Ulm - Tödlicher Überschlag auf der B30

Unfall

Auf der B30 bei Ulm ist am Wochenende ein Autofahrer tödlich verunglückt. Sein Wagen kam aus noch ungeklärter Ursache von der Straße ab und überschlug sich mehrfach.

Ein 62-jähriger Mann ist am Samstagnachmittag bei einem tragischen Unfall auf der B30 bei Ulm gestorben. Sein Auto kam aus noch unbekannter Ursache von der Fahrbahn ab. Der Wagen überschlug sich mehrfach in einer Böschung. Für den Fahrer kam jede Hilfe zu spät. Die Polizei hat die Ermittlungen zur Unfallursache aufgenommen.

Der Mann war gegen 16:30 Uhr mit seinem Nissan Micra allein im Fahrzeug unterwegs.

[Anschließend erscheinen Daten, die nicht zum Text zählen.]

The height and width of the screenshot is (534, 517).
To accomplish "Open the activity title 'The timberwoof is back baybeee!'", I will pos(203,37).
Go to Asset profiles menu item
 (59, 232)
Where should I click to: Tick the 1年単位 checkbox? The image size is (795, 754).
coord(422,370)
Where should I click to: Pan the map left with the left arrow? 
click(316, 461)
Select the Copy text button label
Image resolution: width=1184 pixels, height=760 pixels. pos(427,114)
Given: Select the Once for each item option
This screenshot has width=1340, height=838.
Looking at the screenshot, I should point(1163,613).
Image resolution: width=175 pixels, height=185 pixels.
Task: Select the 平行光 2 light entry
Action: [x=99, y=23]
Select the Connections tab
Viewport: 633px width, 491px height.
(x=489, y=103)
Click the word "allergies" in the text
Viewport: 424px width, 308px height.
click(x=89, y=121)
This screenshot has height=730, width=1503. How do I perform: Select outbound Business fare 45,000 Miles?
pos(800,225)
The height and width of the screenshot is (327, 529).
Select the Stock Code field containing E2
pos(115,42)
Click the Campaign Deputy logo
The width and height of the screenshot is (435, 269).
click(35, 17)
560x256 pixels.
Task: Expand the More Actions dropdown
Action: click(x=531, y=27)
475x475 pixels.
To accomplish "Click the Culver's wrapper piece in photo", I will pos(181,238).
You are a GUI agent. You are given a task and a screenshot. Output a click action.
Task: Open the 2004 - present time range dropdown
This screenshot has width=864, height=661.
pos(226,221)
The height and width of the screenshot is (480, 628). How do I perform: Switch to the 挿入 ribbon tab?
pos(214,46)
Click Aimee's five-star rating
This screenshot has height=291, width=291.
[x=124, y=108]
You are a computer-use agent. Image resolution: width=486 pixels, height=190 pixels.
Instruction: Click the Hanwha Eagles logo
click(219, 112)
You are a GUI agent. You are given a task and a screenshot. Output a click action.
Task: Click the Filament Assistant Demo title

Er befuhr die Bundesstraße in Richtung Norden. Auf dem Streckenabschnitt zwischen den Anschlussstellen Ulm-Donaustetten und Ulm-Wiblingen geschah das Unglück. Aus einem bisher nicht geklärten Grund verlor der Fahrer die Kontrolle über sein Fahrzeug. Der Kleinwagen geriet nach rechts von der asphaltierten Fahrbahn ab. Dort prallte das Auto gegen den massiven Pfosten eines Verkehrszeichens. Durch die Wucht des Aufpralls wurde der Pfosten aus seiner Verankerung gerissen.

Der Nissan Micra stellte sich nach der Kollision quer zur Fahrtrichtung. Anschließend stürzte das Fahrzeug die abfallende Böschung hinunter. Dabei überschlug es sich mehrfach seitlich. Die schreckliche Fahrt endete auf einem Feldweg, der parallel zur Bundesstraße verläuft. Dort blieb das schwer beschädigte Wrack auf der Beifahrerseite liegen. Andere Verkehrsteilnehmer alarmierten sofort die Rettungskräfte.

Einsatz für die Rettungskräfte

Ein Großaufgebot an Rettungskräften eilte zur Unfallstelle. Die Freiwillige Feuerwehr aus Donaustetten traf als eine der ersten ein. Die Einsatzkräfte standen vor einer schwierigen Aufgabe. Sie mussten das instabile Fahrzeugwrack zuerst sichern, um weitere Gefahren auszuschließen. Danach wurde der Wagen schonend wieder auf seine Räder gekippt. Erst dann konnten die Retter den leblosen Fahrer aus dem Auto befreien. Sie übergaben ihn umgehend dem anwesenden Rettungsdienst.

Im Rettungswagen kämpfte ein Notarzt um das Leben des 62-Jährigen. Doch alle Wiederbelebungsversuche blieben erfolglos. Der Arzt konnte nur noch den Tod des Mannes feststellen. Die Verletzungen durch den mehrfachen Überschlag waren zu schwerwiegend. Die Polizei sperrte während der Rettungsarbeiten den rechten Fahrstreifen. Auch für die Unfallaufnahme blieb die Sperrung bestehen

Folgen für Verkehr und Ermittlung

Dies führte zu erheblichen Verkehrsbehinderungen im einsetzenden Feierabendverkehr. Zeitweise staute sich der Verkehr auf einer Länge von zwei Kilometern. Die Beamten sicherten Spuren am Unfallort und dokumentierten die Szene. Die genaue Unfallursache ist nun Gegenstand der laufenden Ermittlungen. Ein Gutachter könnte zur Klärung des Hergangs hinzugezogen werden. An dem Nissan Micra entstand wirtschaftlicher Totalschaden. Das Fahrzeug war nicht mehr fahrbereit. Ein Abschleppunternehmen wurde mit der Bergung des Wracks beauftragt. Die Aufräumarbeiten an der Unfallstelle dauerten bis in die frühen Abendstunden an. Erst danach konnte der Verkehr wieder normal fließen.